New Zealand's Chef de Mission for Tokyo 2020 Rob Waddell believes organisers in Japan are "several steps ahead" of where Rio 2016 were with a little under a year until the Games.
The Olympic rowing champion spoke while attending the Tokyo 2020 Chef de Mission Seminar in the Japanese capital.
Rio 2016's preparations were hit by readiness concerns and fears that key infrastructure would not be completed in time.
This included the Athletes' Village which was described as "neither safe nor ready" by Australia's Chef de Mission Kitty Chiller when her country's team arrived.
Among the problems highlighted by Chiller were blocked toilets, leaking pipes, exposed wiring and darkened stairwells, with members of the Australian delegation moving into hotels while the issues were sorted.
"I'd reflect on Rio with the benefit of hindsight," said Waddell, who won single sculls gold at Sydney 2000, to Radio Sport.

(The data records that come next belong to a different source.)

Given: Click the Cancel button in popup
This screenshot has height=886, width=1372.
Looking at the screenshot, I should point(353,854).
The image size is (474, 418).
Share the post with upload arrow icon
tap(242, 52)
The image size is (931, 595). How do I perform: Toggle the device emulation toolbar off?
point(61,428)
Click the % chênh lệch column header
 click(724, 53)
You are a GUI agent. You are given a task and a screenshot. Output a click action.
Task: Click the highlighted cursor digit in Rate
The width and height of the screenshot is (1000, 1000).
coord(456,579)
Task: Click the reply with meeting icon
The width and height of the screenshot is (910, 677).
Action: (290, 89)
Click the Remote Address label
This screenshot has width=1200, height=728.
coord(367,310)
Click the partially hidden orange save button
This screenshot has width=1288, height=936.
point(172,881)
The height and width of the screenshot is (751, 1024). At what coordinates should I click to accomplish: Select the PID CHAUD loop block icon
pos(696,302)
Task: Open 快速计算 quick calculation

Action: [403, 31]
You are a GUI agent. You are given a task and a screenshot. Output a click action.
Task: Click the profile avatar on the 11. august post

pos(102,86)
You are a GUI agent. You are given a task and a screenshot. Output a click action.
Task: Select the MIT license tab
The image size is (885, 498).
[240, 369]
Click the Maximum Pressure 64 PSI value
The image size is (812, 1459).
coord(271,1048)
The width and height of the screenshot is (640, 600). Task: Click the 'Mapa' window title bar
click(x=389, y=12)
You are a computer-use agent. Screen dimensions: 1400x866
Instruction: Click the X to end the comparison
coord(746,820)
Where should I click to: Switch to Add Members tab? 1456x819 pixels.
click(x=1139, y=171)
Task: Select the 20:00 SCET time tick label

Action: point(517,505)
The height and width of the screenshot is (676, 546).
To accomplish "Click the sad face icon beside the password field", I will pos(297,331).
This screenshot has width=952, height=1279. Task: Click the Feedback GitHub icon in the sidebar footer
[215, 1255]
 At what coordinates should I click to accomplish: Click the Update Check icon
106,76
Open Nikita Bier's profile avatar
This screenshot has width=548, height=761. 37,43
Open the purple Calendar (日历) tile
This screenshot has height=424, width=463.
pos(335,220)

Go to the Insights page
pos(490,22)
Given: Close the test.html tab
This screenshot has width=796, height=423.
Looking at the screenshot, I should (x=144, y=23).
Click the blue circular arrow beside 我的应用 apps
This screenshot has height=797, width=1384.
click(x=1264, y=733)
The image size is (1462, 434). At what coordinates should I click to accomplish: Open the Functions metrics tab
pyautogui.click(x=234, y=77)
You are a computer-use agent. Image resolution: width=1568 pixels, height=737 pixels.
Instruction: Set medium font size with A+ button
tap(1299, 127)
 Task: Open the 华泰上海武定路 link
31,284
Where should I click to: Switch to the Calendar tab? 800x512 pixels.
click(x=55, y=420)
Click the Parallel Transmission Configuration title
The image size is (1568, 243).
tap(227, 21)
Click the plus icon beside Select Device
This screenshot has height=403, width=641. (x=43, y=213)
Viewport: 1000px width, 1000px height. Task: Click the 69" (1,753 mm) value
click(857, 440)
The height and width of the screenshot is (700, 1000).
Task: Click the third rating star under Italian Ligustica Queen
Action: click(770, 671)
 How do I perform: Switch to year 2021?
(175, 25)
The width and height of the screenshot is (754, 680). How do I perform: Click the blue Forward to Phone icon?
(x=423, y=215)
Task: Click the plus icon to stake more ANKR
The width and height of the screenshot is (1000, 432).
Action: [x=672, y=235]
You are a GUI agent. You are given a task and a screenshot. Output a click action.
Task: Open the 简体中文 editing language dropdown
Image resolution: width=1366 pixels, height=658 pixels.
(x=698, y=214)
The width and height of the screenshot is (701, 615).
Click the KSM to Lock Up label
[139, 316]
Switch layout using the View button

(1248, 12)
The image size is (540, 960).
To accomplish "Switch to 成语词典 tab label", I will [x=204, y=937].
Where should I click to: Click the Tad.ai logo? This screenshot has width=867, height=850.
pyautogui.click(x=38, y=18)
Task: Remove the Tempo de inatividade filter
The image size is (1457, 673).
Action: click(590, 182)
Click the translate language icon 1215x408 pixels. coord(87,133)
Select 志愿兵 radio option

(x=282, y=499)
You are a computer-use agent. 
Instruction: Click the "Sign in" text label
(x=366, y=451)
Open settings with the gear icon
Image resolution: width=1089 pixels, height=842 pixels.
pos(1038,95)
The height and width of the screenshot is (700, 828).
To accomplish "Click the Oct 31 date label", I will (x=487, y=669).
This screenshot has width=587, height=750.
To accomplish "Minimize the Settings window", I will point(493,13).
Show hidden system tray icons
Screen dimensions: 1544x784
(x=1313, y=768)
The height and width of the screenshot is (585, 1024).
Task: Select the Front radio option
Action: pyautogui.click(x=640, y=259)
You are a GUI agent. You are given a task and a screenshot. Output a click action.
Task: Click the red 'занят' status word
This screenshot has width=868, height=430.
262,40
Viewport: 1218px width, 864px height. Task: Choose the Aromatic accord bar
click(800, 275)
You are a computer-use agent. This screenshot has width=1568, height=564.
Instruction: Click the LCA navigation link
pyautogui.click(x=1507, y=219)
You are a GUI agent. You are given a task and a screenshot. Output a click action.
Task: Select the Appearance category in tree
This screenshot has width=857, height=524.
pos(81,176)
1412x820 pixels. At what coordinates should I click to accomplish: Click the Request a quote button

"It was a little bit deceiving as when we went at around the same time everything looked like it was on track.
"We came back in six months time and that was when the troubles began.
"It would appear that Japan is several steps ahead of where Rio was at the same point.
"But we'll always be watching it and monitoring it closely.
"We're really happy with how it's coming together."
The three-day Seminar concludes tomorrow with the Games running from July 24 to August 9 next year.
Every National Olympic Committee has been invited to attend while representatives from the International Olympic Committee (IOC) and the Association of National Olympic Committees are also present.
A full progress update has been provided as well as a venue tour.
The main issue under discussion is the rising temperatures in Tokyo at the same time the Games are due to be held next year.
More than 50 deaths have been reported in July as temperatures in Japan approached 40 degrees celsius, while some athletes have struggled during the ongoing test event programme.
Misting sprays, air-conditioned tents and special road coatings are among plans put forward by organisers, as well as allowing fans to swerve advertising and safety rules by bringing in their own bottled water.
Other topics discussed include the E.coli bacteria discovered in the water at Tokyo Bay, which forced the cancellation of the swimming leg at the Paratriathlon test event.
Organisers have pledged to install triple-layer screens to combat the problem.
It has also been confirmed that South Korea has registered concern about food from Fukushima being served at the Games.
The country is reportedly worried that it could be contaminated following the devastating earthquake and tsunami in 2011 which caused an accident at a nuclear power plant.
Both Tokyo 2020 and the IOC have been keen to promote the Games as a tool which could help with the region's recovery.
Fiji's Chef de Mission Patrick Bower told Fiji Village that Tokyo 2020 had not left anything "until the last minute".
"They have prepared the venues and have added a bonus with the provision of three cities in Japan as an opportunity for athletes to prepare ahead of the Games, something that was not offered in Rio in 2016," he said.